Stored records:

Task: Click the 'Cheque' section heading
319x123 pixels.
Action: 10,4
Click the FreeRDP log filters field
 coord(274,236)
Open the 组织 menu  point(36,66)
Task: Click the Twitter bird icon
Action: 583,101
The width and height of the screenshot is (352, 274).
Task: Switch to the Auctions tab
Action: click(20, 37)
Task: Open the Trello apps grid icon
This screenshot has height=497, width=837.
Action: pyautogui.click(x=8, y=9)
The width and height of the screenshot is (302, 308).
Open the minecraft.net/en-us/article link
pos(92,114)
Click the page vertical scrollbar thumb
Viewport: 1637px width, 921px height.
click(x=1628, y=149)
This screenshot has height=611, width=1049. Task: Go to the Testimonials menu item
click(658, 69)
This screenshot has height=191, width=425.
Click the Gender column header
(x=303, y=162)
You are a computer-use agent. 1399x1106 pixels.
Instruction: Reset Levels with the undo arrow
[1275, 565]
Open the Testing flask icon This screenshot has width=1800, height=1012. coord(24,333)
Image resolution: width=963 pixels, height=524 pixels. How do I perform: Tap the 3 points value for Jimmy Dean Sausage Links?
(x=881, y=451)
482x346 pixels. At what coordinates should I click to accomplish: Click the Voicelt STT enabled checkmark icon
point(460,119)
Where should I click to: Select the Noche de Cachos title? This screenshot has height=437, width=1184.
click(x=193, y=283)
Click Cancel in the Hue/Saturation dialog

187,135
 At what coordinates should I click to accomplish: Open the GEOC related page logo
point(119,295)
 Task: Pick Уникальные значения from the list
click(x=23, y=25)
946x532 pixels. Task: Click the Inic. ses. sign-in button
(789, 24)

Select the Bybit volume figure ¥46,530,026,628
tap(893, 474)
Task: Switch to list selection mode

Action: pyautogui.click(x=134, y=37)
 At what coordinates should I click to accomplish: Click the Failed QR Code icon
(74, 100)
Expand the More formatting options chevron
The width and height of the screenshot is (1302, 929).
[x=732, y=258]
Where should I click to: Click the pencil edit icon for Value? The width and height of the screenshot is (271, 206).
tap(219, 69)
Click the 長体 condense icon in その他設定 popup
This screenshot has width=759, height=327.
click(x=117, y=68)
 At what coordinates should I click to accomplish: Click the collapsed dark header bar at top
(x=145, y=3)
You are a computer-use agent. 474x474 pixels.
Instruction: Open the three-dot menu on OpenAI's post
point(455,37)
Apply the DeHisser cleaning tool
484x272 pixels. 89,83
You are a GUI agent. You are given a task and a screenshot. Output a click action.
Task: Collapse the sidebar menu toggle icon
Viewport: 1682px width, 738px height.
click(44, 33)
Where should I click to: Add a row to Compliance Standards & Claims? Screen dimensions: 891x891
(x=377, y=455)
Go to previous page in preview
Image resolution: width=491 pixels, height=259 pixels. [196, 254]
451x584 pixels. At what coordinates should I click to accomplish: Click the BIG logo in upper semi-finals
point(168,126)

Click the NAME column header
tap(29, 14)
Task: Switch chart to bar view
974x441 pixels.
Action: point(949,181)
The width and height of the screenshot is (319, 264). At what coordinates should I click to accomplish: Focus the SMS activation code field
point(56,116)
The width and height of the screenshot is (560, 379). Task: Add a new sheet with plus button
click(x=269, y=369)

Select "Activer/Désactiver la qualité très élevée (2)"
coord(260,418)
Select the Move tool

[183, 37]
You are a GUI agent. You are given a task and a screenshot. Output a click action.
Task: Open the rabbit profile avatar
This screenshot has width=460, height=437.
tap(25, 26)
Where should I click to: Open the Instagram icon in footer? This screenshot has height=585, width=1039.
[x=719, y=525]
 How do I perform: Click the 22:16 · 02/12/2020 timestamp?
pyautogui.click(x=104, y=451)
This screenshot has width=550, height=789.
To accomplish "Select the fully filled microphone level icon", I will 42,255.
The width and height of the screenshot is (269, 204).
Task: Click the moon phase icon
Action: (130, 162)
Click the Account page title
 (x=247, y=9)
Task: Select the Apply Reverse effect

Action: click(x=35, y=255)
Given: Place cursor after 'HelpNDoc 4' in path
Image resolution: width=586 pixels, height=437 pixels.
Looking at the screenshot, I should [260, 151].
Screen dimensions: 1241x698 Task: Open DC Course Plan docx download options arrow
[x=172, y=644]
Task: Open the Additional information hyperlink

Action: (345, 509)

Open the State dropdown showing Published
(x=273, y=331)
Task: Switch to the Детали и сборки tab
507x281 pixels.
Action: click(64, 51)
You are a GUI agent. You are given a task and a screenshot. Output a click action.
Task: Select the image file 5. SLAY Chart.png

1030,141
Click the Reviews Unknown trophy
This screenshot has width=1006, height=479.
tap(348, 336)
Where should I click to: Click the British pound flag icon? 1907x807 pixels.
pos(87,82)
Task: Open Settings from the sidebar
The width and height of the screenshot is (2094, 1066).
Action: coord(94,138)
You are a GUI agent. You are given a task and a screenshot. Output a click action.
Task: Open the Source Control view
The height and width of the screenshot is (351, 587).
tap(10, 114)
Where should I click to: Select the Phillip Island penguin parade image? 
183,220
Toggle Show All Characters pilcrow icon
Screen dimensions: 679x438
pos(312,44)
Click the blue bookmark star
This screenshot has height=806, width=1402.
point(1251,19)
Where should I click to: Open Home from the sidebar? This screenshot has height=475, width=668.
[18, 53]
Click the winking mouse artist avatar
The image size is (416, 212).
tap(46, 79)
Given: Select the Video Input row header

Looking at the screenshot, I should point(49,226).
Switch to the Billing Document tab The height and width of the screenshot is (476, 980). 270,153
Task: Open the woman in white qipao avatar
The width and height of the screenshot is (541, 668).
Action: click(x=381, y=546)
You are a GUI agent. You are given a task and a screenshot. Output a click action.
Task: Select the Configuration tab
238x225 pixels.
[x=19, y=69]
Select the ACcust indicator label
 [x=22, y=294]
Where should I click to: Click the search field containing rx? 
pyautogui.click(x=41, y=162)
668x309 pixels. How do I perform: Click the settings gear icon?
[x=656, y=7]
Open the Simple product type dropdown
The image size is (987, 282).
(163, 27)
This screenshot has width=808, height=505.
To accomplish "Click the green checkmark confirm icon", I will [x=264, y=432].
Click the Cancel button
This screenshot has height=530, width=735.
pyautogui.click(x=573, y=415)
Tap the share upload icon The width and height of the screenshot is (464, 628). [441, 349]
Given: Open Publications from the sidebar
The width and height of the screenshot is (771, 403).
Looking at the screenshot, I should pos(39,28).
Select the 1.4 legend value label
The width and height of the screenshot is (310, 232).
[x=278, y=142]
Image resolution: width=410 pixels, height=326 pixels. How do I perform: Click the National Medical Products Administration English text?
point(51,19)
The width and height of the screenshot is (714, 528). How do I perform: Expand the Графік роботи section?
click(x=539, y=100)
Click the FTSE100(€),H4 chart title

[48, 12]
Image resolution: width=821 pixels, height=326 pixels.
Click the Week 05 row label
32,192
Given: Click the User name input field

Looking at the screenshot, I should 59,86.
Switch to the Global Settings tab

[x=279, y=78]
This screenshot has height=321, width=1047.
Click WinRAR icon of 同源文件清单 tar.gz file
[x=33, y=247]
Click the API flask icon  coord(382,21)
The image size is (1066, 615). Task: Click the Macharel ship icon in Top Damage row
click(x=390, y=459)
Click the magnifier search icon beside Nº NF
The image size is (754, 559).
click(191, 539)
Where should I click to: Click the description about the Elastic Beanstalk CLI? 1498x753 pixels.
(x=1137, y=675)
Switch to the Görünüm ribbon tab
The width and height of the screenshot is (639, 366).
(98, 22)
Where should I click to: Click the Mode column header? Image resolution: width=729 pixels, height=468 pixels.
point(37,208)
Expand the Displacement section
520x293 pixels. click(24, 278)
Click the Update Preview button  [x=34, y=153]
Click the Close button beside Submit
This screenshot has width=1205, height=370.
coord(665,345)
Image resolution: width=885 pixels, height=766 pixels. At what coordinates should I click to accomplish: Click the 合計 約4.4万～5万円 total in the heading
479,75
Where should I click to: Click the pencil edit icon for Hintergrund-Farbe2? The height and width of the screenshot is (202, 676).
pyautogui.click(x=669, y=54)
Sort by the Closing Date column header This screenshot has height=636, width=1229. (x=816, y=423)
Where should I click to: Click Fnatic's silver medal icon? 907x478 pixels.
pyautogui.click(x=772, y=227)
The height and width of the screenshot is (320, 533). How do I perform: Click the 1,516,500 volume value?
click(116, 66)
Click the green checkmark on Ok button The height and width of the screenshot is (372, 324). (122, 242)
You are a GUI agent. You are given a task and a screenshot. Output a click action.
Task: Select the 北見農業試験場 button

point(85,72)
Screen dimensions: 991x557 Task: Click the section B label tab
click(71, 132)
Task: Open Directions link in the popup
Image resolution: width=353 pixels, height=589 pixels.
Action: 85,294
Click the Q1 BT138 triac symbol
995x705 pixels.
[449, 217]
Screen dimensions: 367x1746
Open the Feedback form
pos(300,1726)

WORK TO DO: Please copy the lines of the records from the line with "Where should I click to: Click the description" to the line with "520x293 pixels. click(24, 278)", substituting "Geometry" for "Displacement" and keeping everything else the same.

RESULT OF THE TASK:
Where should I click to: Click the description about the Elastic Beanstalk CLI? 1498x753 pixels.
(x=1137, y=675)
Switch to the Görünüm ribbon tab
The width and height of the screenshot is (639, 366).
(98, 22)
Where should I click to: Click the Mode column header? Image resolution: width=729 pixels, height=468 pixels.
point(37,208)
Expand the Geometry section
520x293 pixels. click(24, 278)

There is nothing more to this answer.